When does the choice of prior matter?
- When data is large, posterior tends to be less sensitive to specification of the prior
- Theoretical reason: the “Bayesian central limit theorem” (Bernstein von-Mises theorem).
- Not always true (e.g. partially identifiable model).
- When data is small, posterior tends to be more sensitive to specification of the prior
- Extreme example:
- consider a rocket maiden flight,
- i.e. there is no observation available yet,
- Question: what will be the posterior?
- Extreme example:
Strategies for constructing priors
- “Informative priors”: use expert knowledge to determine the prior (“prior elicitation”)
- e.g.: when we build rockets, there is a lot of quality control, so it would be surprising to see very low values for the success probability parameter \(p\).
- Many prior elicitation techniques developed, see Petrus et al, 2021 for a recent review,
- but the state of that literature not completely satisfactory.

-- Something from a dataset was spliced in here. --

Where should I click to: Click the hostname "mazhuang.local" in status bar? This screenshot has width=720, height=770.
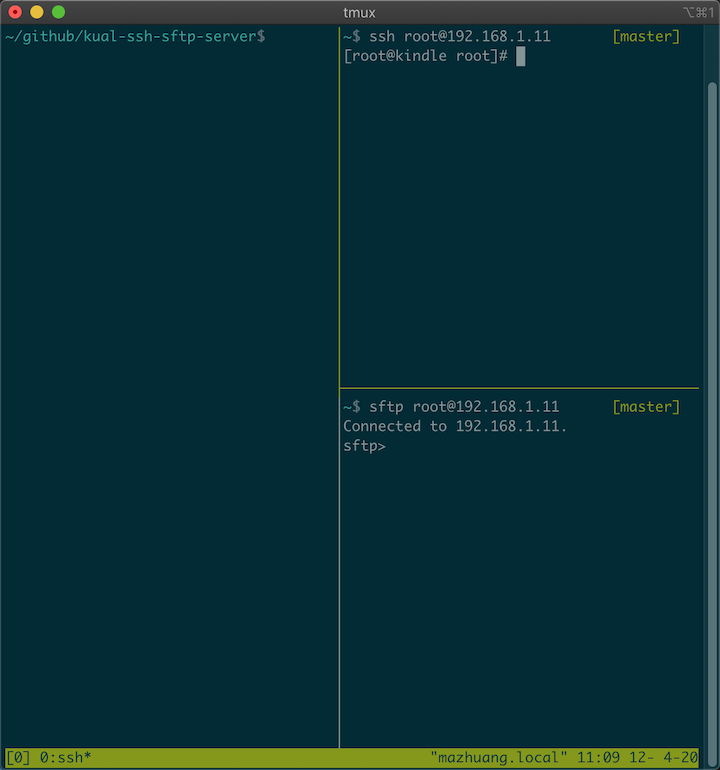[x=498, y=757]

- “Non-informative priors”: use properties of the likelihood to determine prior
- more advanced, see Robert, Sections 3.5,
- not automated, case-by-case mathematical derivation often intractable.
- Automating this into PPLs is an open problem.
- Today: side-step these issues thanks to Hierarchical models.
- We will not remove the need for prior choice, instead we will decrease sensitivity of the posterior to these choices.
Example, continued
Suppose we picked a Beta, so we now have to pick a member of the Beta family.
\[\begin{align*} p &\sim {\mathrm{Beta}}(?, ?) \\ y | p &\sim {\mathrm{Binom}}(n, p). \end{align*}\]
Again the numbers to fill in the “?” are known as hyper-parameters, i.e., an hyper-parameter is a parameter of a prior.
Expert elicitation:
- find a rocket expert,
- ask the expert what they think is a reasonable range of values for \(p\), e.g. upper and lower quartiles \(Q_1, Q_3\).
- Use numerical method to fit \(\alpha, \beta\) such that a Beta(\(\alpha, \beta\)) matches the reported quartiles \(Q_1, Q_3\).